> _TRY IT_: When you find the line with "The width and height of the screenshot is (340, 255)." among the records below, reproduce it and each line after it exactly, ending with the line with "486x279 pixels.".

=== Begin Enclosure ===

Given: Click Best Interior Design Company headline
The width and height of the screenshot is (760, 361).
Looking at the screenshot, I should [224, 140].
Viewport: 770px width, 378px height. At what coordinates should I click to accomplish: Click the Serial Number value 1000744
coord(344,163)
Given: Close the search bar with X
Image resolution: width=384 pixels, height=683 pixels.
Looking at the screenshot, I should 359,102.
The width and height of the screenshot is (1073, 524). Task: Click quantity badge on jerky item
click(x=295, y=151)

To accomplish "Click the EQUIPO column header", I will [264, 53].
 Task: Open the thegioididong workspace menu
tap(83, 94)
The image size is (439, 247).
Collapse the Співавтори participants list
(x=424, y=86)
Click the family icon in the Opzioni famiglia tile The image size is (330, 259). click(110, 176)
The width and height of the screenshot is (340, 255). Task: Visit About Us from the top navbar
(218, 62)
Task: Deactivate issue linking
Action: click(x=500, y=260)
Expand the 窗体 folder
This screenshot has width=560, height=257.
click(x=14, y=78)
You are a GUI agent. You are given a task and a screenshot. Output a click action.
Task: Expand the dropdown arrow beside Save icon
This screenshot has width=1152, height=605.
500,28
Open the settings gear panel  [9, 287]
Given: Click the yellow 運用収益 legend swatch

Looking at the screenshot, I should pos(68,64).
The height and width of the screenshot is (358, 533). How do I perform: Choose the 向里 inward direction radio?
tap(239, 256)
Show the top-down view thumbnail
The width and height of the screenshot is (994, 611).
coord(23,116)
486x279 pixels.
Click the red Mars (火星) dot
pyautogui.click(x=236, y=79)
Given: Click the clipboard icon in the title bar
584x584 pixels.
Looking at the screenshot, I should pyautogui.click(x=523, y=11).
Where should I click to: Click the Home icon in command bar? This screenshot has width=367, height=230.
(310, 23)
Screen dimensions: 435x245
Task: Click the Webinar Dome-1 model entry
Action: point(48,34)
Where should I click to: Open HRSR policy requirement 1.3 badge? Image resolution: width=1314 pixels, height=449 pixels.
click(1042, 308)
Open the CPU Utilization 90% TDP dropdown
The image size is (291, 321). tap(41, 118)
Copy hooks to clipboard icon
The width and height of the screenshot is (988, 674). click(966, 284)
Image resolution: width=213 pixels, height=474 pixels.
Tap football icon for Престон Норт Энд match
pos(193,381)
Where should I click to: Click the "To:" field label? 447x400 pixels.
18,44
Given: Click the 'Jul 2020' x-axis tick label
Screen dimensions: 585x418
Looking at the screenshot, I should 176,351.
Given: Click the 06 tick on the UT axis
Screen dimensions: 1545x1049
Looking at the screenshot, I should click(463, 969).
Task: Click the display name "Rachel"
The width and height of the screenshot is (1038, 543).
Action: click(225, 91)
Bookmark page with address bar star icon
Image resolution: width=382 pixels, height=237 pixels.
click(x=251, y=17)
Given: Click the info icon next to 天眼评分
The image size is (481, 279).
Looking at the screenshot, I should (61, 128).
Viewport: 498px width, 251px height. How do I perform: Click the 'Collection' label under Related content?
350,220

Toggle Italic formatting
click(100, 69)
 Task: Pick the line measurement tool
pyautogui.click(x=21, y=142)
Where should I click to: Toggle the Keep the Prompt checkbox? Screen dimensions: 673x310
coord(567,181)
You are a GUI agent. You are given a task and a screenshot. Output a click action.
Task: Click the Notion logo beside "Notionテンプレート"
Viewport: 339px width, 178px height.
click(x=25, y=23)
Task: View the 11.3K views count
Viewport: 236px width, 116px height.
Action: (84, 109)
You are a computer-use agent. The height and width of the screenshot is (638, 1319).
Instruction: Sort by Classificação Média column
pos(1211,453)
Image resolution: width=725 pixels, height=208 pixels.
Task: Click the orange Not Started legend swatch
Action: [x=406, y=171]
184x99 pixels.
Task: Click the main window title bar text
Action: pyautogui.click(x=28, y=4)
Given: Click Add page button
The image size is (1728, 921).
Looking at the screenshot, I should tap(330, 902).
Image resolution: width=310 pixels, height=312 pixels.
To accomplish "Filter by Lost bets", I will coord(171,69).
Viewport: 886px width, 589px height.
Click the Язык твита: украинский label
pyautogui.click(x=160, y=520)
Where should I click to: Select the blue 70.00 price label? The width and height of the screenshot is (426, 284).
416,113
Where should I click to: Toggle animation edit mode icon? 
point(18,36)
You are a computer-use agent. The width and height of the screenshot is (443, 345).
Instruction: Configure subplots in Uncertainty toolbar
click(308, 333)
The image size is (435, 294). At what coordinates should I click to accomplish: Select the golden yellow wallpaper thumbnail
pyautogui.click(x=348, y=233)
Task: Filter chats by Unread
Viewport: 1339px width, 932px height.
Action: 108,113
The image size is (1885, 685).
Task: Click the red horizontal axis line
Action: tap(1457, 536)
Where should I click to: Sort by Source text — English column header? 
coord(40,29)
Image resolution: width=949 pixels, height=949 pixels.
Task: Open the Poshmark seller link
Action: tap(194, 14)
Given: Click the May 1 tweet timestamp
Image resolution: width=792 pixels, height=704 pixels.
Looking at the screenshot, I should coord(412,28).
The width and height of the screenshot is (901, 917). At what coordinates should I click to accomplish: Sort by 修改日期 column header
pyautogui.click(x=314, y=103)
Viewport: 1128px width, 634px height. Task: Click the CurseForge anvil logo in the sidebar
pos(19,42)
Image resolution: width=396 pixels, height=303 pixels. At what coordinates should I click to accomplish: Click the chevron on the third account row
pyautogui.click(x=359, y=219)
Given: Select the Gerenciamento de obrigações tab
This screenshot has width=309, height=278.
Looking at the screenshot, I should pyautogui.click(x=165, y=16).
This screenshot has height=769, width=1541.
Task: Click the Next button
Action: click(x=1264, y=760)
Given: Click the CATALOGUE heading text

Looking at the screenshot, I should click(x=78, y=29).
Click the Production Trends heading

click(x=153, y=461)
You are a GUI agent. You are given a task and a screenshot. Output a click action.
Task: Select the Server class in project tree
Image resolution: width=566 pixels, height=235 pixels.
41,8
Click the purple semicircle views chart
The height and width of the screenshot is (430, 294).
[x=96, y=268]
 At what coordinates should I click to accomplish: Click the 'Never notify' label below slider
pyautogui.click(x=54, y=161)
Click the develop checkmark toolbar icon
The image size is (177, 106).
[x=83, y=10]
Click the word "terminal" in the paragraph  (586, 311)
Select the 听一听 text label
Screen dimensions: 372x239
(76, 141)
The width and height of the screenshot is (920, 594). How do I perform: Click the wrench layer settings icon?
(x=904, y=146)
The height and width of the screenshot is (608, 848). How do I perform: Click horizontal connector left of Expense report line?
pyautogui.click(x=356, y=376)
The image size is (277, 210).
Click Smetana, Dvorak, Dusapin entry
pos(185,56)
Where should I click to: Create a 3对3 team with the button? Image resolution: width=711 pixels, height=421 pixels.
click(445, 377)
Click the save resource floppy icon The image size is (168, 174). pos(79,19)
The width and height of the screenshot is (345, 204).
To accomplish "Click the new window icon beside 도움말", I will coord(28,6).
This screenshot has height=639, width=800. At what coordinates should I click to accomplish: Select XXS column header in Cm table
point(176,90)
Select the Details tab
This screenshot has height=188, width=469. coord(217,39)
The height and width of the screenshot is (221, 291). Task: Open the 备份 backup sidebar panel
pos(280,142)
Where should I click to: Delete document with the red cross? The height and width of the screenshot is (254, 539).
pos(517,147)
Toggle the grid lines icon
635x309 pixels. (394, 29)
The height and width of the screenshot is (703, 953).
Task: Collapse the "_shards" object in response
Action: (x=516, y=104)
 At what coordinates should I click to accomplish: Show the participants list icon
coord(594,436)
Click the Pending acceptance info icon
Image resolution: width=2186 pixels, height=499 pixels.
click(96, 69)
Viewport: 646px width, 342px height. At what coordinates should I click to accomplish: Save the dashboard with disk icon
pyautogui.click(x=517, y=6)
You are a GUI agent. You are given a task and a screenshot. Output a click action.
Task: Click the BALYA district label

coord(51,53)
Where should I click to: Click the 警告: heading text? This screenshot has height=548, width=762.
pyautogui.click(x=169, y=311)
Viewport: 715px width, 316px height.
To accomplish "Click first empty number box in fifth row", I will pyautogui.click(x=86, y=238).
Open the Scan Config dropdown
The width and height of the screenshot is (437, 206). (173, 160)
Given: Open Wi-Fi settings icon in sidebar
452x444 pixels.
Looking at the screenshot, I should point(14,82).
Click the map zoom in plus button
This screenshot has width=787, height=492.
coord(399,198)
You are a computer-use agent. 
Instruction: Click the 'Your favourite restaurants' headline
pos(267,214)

=== End Enclosure ===

> _SOLVED PROBLEM_:
The width and height of the screenshot is (340, 255). Task: Visit About Us from the top navbar
(218, 62)
Task: Deactivate issue linking
Action: click(x=500, y=260)
Expand the 窗体 folder
This screenshot has width=560, height=257.
click(x=14, y=78)
You are a GUI agent. You are given a task and a screenshot. Output a click action.
Task: Expand the dropdown arrow beside Save icon
This screenshot has width=1152, height=605.
500,28
Open the settings gear panel  [9, 287]
Given: Click the yellow 運用収益 legend swatch

Looking at the screenshot, I should pos(68,64).
The height and width of the screenshot is (358, 533). How do I perform: Choose the 向里 inward direction radio?
tap(239, 256)
Show the top-down view thumbnail
The width and height of the screenshot is (994, 611).
coord(23,116)
486x279 pixels.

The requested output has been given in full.